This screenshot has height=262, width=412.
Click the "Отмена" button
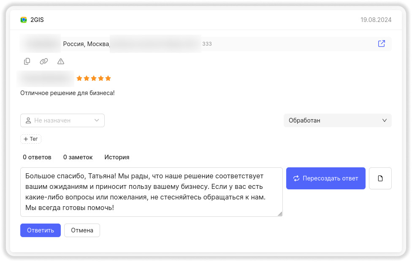(x=82, y=230)
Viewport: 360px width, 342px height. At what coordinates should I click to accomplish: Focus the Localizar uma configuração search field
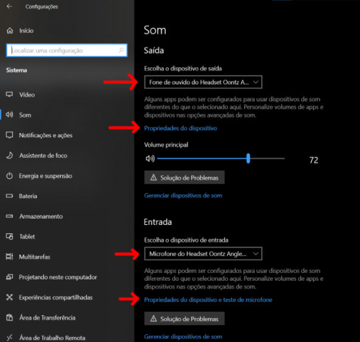[x=67, y=50]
#####
Reproduce the material above line for line, without the pictures.

SOLUTION FOR THIS PROBLEM -
This screenshot has height=262, width=412.
Click the "Отмена" button
(x=82, y=230)
Viewport: 360px width, 342px height. At what coordinates should I click to accomplish: Focus the Localizar uma configuração search field
[x=67, y=50]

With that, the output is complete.